## What needs to be done
Return a copy of every line in the records that includes the word "info".

## Data supplied
[Start of section]
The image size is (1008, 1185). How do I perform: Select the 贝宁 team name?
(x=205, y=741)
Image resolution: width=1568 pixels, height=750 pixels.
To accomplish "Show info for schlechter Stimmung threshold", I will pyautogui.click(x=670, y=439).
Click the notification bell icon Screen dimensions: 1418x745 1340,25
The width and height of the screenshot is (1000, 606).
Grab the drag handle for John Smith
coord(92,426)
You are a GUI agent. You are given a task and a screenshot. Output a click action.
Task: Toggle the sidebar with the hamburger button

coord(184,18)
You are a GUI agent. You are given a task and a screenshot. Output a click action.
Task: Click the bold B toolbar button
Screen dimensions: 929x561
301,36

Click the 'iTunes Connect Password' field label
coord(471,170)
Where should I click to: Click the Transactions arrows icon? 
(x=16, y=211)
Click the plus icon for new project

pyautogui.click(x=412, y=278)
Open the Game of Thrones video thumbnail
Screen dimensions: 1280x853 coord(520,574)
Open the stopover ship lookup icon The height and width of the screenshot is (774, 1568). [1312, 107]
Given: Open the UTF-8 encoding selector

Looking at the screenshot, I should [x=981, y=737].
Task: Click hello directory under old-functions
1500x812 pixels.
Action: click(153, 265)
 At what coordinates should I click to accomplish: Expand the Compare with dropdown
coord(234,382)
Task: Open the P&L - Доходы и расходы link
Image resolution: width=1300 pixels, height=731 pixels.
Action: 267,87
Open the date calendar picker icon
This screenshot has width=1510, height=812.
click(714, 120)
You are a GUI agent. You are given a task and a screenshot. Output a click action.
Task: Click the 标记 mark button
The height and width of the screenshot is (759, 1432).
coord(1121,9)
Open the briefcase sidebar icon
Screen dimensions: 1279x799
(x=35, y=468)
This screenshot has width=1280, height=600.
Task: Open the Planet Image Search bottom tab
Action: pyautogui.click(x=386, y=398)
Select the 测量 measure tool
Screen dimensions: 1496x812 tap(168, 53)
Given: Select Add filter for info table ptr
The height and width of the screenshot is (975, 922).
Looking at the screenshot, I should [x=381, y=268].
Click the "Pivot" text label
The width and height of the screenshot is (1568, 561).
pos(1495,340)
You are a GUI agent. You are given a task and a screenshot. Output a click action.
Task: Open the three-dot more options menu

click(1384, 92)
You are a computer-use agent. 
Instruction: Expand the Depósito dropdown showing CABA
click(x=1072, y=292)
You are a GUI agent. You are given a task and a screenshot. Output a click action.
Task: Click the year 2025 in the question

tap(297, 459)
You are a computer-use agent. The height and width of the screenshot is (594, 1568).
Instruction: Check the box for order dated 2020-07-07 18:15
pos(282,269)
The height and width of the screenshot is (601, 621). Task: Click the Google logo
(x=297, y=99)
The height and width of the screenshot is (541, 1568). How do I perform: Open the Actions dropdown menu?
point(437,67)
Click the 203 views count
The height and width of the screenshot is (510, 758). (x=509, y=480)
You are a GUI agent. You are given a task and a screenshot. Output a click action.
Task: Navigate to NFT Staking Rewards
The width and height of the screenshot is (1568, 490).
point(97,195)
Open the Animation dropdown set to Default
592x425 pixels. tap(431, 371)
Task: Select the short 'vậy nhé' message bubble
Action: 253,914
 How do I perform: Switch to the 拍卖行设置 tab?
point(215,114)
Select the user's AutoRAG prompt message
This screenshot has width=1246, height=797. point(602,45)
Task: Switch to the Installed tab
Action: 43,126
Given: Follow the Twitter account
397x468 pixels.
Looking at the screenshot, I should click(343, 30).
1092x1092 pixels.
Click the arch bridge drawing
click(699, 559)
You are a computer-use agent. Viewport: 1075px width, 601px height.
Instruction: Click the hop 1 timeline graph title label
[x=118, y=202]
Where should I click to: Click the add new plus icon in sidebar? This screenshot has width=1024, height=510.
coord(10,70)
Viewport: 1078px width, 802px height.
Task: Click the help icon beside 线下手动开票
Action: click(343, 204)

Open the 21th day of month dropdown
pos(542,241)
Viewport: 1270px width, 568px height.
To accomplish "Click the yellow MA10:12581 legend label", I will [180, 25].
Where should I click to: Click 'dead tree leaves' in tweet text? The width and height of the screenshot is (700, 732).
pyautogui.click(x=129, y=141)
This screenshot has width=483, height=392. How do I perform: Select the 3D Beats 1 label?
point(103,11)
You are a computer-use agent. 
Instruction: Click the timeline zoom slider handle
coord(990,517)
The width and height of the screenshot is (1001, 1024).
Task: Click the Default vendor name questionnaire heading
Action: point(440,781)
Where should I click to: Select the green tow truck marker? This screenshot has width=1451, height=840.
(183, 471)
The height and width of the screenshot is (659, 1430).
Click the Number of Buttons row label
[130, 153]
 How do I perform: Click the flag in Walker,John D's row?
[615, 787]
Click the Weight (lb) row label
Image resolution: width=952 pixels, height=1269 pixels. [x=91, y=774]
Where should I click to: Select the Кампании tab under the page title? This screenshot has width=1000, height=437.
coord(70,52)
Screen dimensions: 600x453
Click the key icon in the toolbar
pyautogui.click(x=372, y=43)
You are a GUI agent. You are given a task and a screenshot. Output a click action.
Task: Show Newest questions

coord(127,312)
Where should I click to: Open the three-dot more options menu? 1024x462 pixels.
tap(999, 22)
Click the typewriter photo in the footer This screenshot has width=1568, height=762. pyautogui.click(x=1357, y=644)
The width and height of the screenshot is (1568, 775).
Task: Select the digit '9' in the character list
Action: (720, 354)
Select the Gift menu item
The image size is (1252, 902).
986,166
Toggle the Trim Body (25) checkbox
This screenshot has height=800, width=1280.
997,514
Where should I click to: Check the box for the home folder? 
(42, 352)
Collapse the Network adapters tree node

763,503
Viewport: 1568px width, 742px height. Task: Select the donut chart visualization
[End of section]
## Task response
To accomplish "Show info for schlechter Stimmung threshold", I will pyautogui.click(x=670, y=439).
Given: Select Add filter for info table ptr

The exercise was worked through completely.